Speaking of interesting newsletters, Oliver Burkeman, who until recently wrote the Guardian's "This Column Will Change Your Life", also has a new newsletter. It's called The Imperfectionist, and judging by the first entry it's going to be pretty good. Here's a sample:

I'm such an enthusiastic proponent of keeping a "done list", which starts empty, first thing in the morning, and which you then gradually fill with whatever you accomplish through the day. Each entry is a cheering reminder that you could, after all, have spent the day doing nothing constructive – yet look what you did instead!

You can sign up here.


A few notes on music:

  1. I made a Half Man Half Biscuit sampler playlist for a friend (Hi Isak!), and figured I'd share it in case any of the rest of you aren't familiar with their oeuvre and would like to be. They're... an acquired taste.

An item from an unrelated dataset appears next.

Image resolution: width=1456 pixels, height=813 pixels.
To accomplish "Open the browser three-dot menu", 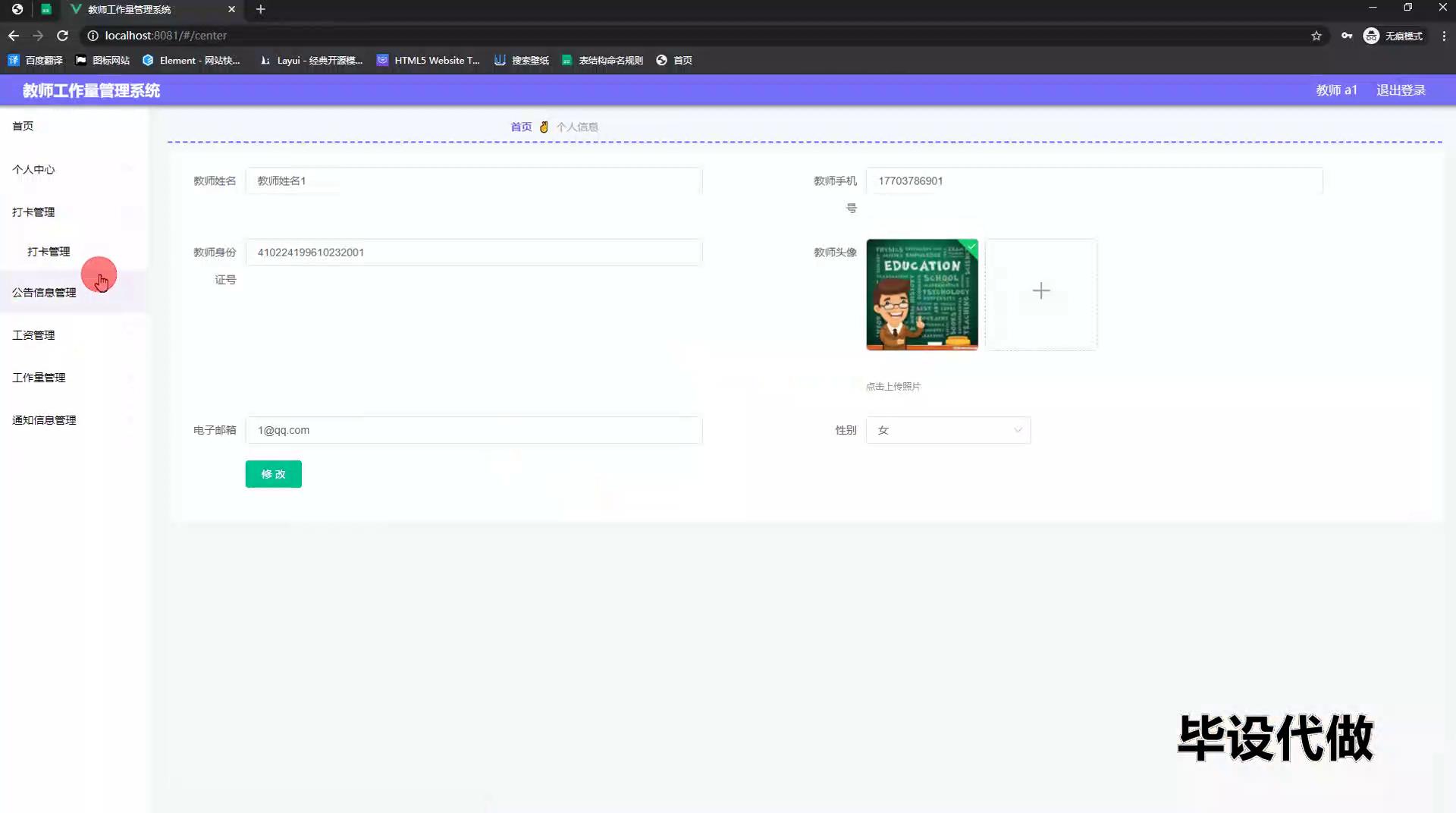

But if you like the lyric "There's a man with a mullet going mad with a mallet in Millets!" then it's for you.
  2. The greatest song of the year is undoubtedly "Library Takeout" by MicrOpaqu3 (the story behind it).
  3. Most of my work lately has been done to Grouper, whose minimalist, dreamy albums are just the right blend of engaging and backgroundy. Start with 2011's Alien Observer.
  4. I'm a bit obsessed with France Gall's "Der Computer Nr. 3" which I found on this playlist of pre-Krautrock songs with "motorik" beats. Also on the list - the astoundingly great "All I Want" by the Supremes.
  5. There's a new remix album of Chilly Gonzales' soundtrack to Ivory Tower, which is my favourite film about chess. Or any game, actually. In fact it's just straight up one of my favourite films.
  6. More new Yo La Tengo!

I've just finished Kissa by Kissa, the first book to come out of Japan-based writer and walker Craig Mod's membership programme. It's a summary of his walk last year along the Nakasendō, stopping off at local cafes along the way to eat pizza toast.

It's a lovely read, packed with fine detail and grand observations, and illustrated with beautiful photographs of the people he met and places he visited along the way. The care and attention he put into it, the craft with which it was made, is evident on every page.

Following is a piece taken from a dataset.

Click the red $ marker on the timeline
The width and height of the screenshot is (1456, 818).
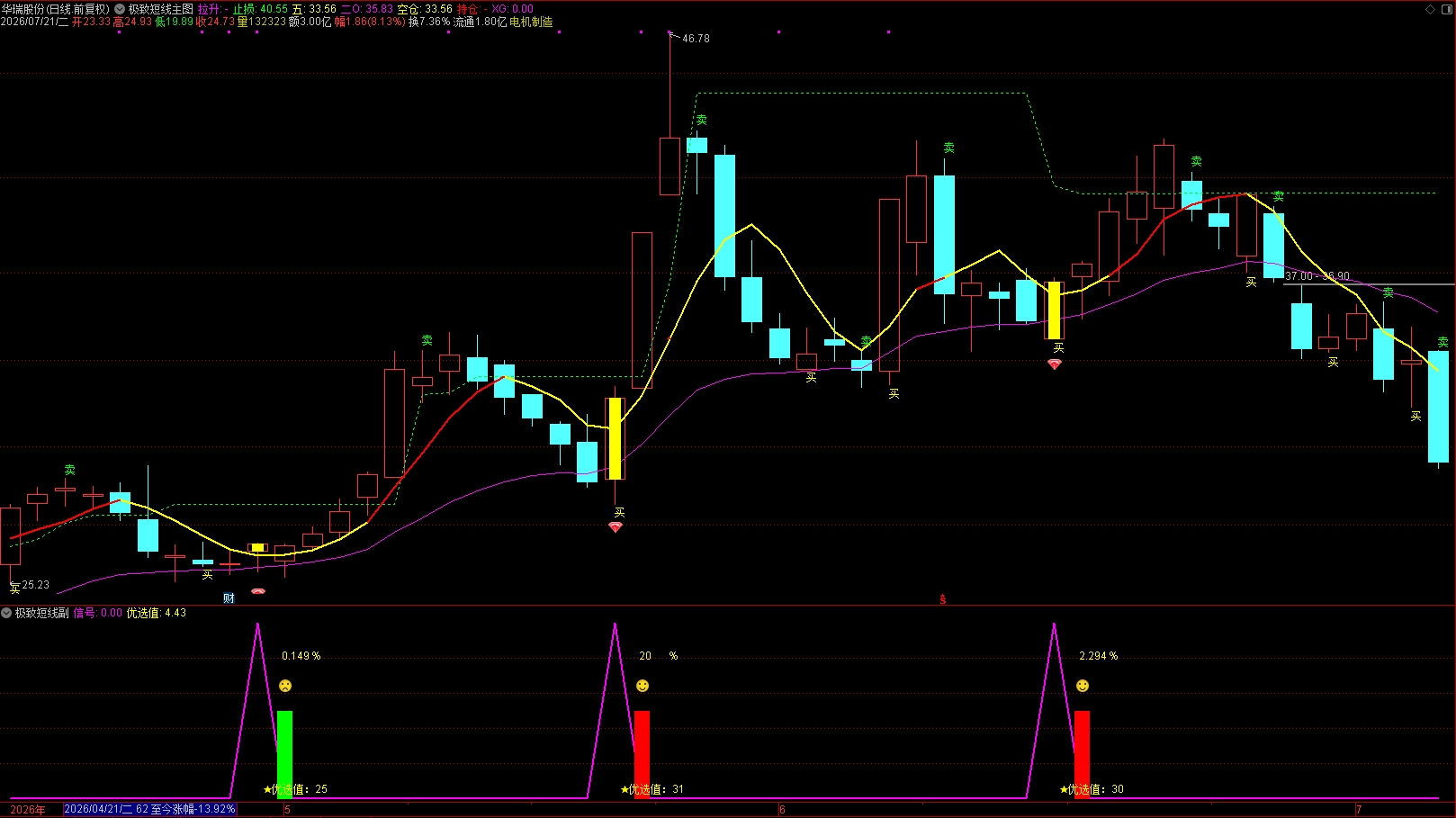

It's expensive for sure (much cheaper if you're in his membership programme), but if you want to get a glimpse of what's possible in independent book-making and publishing in 2020, then you'll want to get a copy before it sells out.

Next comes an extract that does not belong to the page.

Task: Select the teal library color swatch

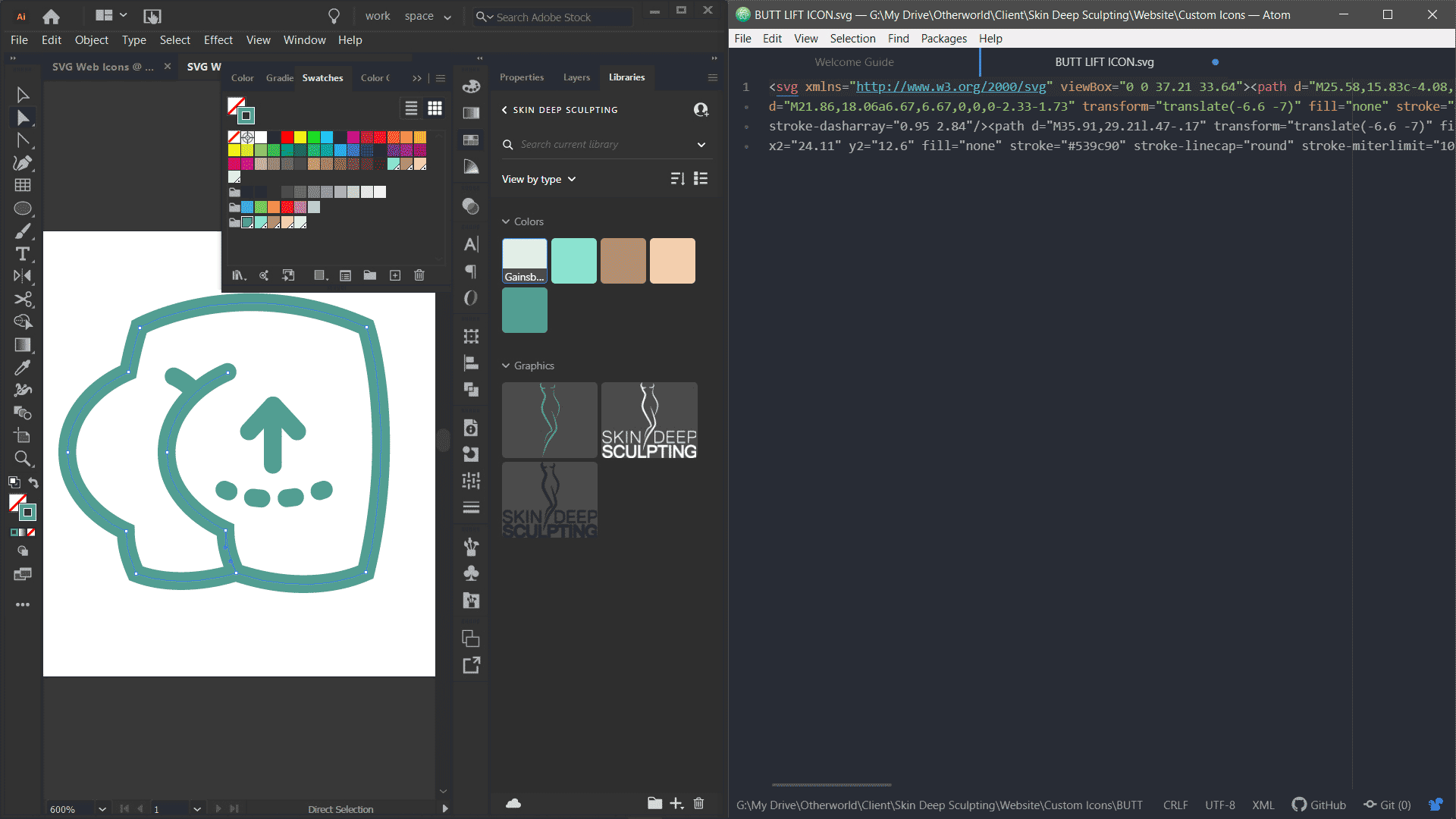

After some deliberation and research, I've switched my note-taking system from SimpleNote over to Obsidian (Mac, PC, Linux, free) and 1Writer (iPhone and iPad, $5ish).

The latter is a fast, powerful text editor for iOS, which syncs with Dropbox and supports Markdown formatting. I used it to write the majority of my website relaunch blog post in a hospital waiting room the other day (my shoulder is officially healed!), and I had no problem getting into a nice flow state while using it.

The former is a powerful knowledge base application that works on top of a local folder of plain text Markdown files (which I use Dropbox to keep in sync across devices). It has the linking and knoweldge graph features of Roam Research and the like, but it's free and its plugins ecosystem is admirable. It's still in beta at the time of writing, but it's stable and fast and the release roadmap is encouragingly small. The creators also made outlining software Dynalist, which seems simialrly nice.

I'll report back on how it's going in a couple of months. Key thing I need to do to get the most out of it is build the habit of making better notes after reading and watching things, and speaking to people. There's no app for that yet!


Finally, a question. Travelling isn't looking like it's going to be possible for the foreseeable. What are the virtual worlds that I should be visiting instead?

I'm working my way through Disco Elysium at the moment and it's a compelling place but hardly a tourist destination. What are the virtual worlds that you love spending time in? Let me know, and maybe we can even go on a trip together sometime.